Head-to-Head Comparison
| ko | Jib | Buildpacks | |
|---|---|---|---|
| Languages | Go only | Java, Kotlin | Any (Go, Java, Node, Python, Ruby, .NET…) |
| Image size | ~10–20MB (distroless) | ~200MB+ (JVM) | ~300–600MB (OS included) |
| Build speed | Extremely fast | Fast (no daemon) | Moderate to slow |
| Docker daemon needed | No | No | No (pack CLI uses containerd) |
| Reproducible builds | Yes | Yes (with config) | Partial (run image updates break digests) |
| Multi-arch | Native, trivial | Supported, needs config | Supported, builder-dependent |
| SBOM | Via cosign/SLSA | No built-in | Yes, CycloneDX + SPDX |
| Layer caching in CI | Source-level | Dep-aware layers | Cache image in registry |
| Config overhead | Minimal | Build plugin | None (zero-config detection) |
| When it breaks | CGO, init systems | Non-JVM runtimes | Unusual language versions, monorepos with custom toolchains |
When You Still Need a Dockerfile
None of these tools are universally applicable. Reach for a Dockerfile when:
- CGO dependencies: ko can’t handle C extensions. You need a builder stage with gcc/musl toolchains.

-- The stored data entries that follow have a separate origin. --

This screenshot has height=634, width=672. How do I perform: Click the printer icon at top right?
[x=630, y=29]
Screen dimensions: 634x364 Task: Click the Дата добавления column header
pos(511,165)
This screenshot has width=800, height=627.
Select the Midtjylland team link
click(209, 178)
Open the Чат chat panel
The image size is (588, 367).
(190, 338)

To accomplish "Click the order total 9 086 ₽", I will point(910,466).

- Custom entrypoints: You’re running multiple processes, need an init system, or have a complex startup script. (Though honestly, if you need tini or s6, ask yourself why first.)

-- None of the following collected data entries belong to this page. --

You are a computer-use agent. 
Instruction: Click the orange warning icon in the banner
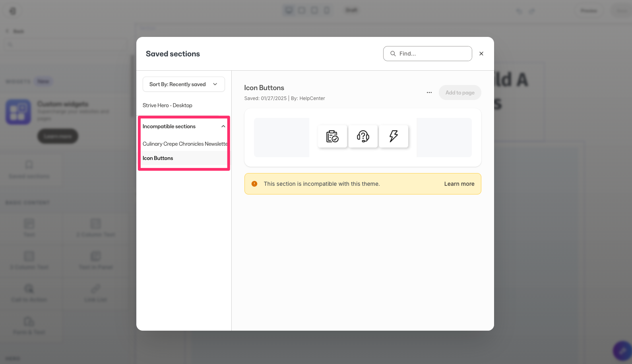[x=254, y=184]
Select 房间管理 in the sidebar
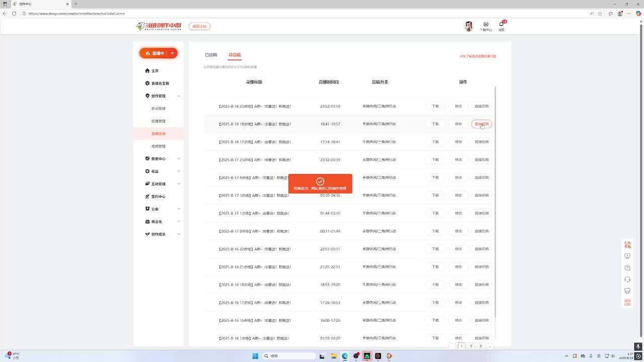The height and width of the screenshot is (362, 644). (158, 109)
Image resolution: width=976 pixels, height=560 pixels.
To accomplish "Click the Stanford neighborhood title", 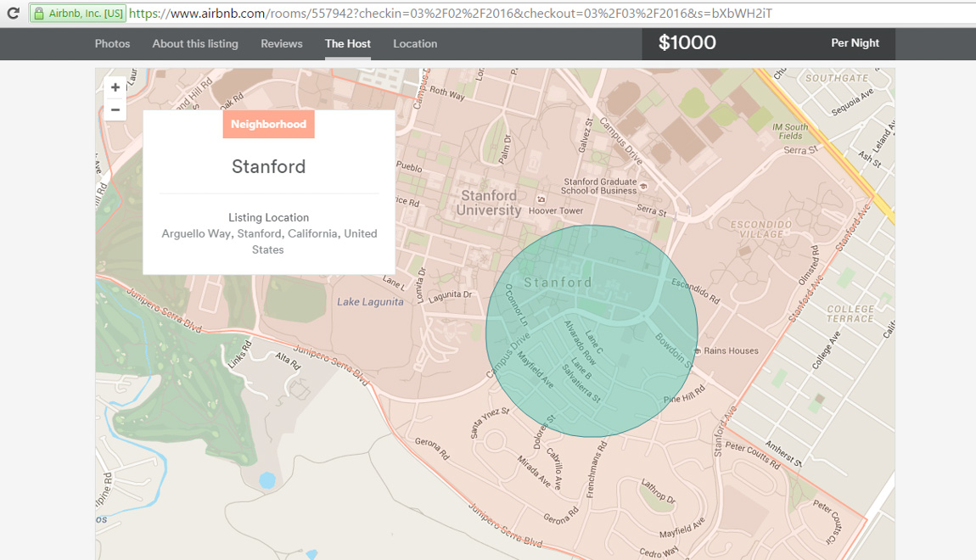I will pos(268,166).
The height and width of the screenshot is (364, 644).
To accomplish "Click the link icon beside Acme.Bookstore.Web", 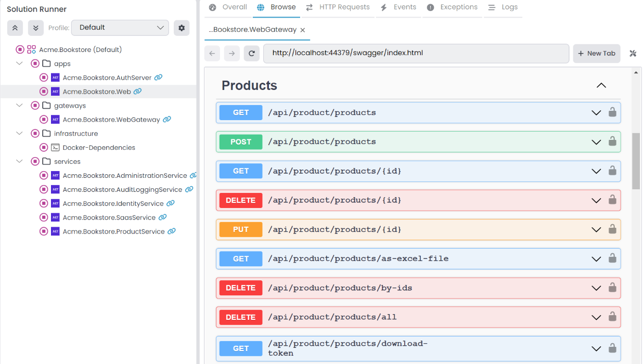I will pos(137,91).
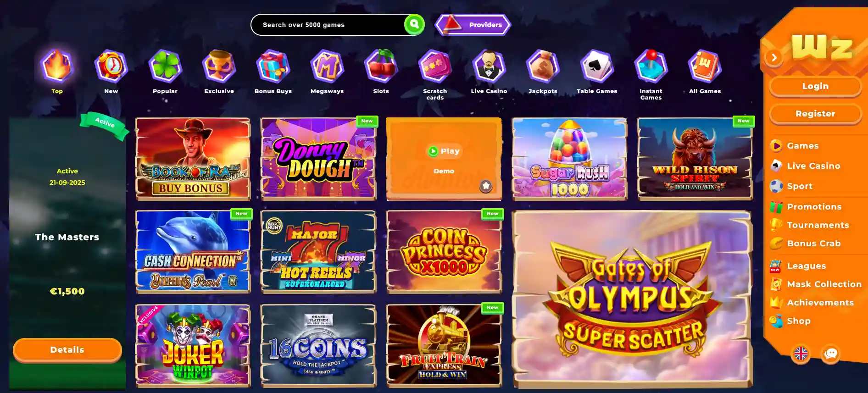Viewport: 868px width, 393px height.
Task: Click the Login button
Action: (x=815, y=86)
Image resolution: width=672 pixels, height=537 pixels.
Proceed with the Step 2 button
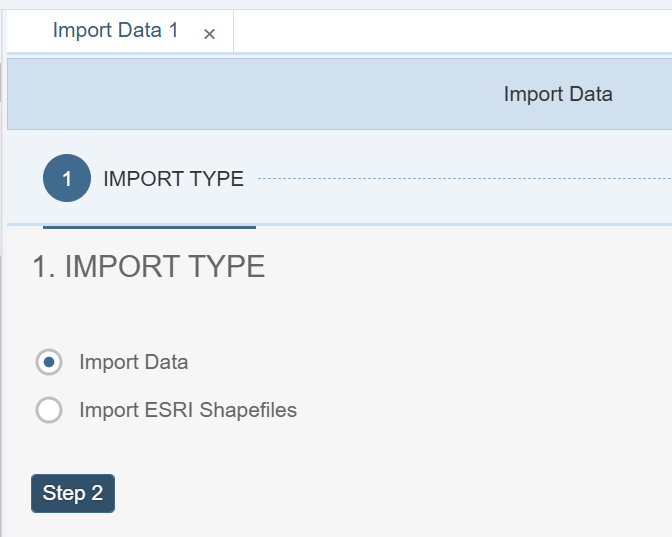[73, 493]
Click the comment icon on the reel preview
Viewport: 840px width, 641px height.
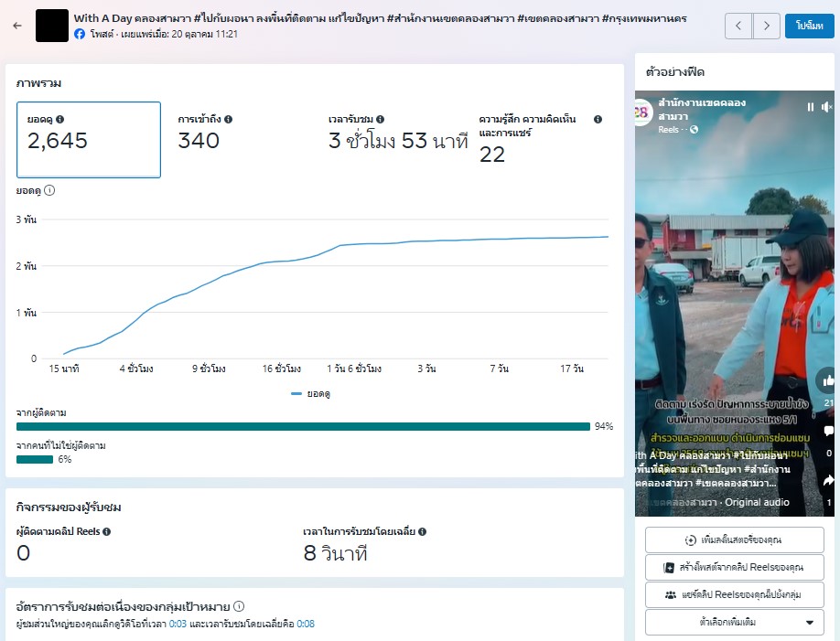tap(829, 431)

- Unsupported language versions: Buildpacks have a fixed matrix of supported runtimes. If you’re on a pre-release or patched runtime, you’ll be fighting the buildpack detection logic.
- Complex build pipelines: Webpack, Vite, asset compilation, code generation — if your build process has more than “compile → copy binary”, a Dockerfile with explicit stages often wins on clarity.

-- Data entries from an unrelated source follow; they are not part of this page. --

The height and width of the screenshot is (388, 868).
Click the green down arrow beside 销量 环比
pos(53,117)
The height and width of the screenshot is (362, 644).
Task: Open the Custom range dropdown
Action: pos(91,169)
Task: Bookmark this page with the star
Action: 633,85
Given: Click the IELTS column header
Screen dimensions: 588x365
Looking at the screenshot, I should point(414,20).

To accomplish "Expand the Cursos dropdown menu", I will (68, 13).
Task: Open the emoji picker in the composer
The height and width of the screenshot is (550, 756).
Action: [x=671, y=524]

- Debugging / tooling images: Development containers with mounted source, devcontainers, images that need
vimandstrace— these are inherently custom and Dockerfiles are the right abstraction.
The Verdict
Ship Go services? Use ko. It’s faster than anything else, the images are tiny, multi-arch is a flag, and reproducibility comes free. The only reason not to use it is if your binary isn’t pure Go.
Ship Java/Kotlin/Scala? Use Jib. The layer-splitting alone makes it worth it in CI — you’ll stop paying to push 400MB on every build. Distroless base, JVM flags in config, no Docker daemon. This should be the default for any JVM shop.
Running a platform team or polyglot stack? Buildpacks. You want a single interface, you want SBOM output, and you’re willing to trade some image size for the ability to tell every service team “just run pack build.” The cache image strategy works, the SBOM story is genuinely good, and when a CVE drops in the runtime layer you patch the run image once and rebuild everything.
None of the above? Write the Dockerfile. It’s not a failure to admit that sometimes the straightforward tool is the right one. But at least now you know there’s a club that does it without one, and whether you belong in it.
Your 2 AM self will appreciate not debugging a COPY instruction in a Dockerfile at 2 AM.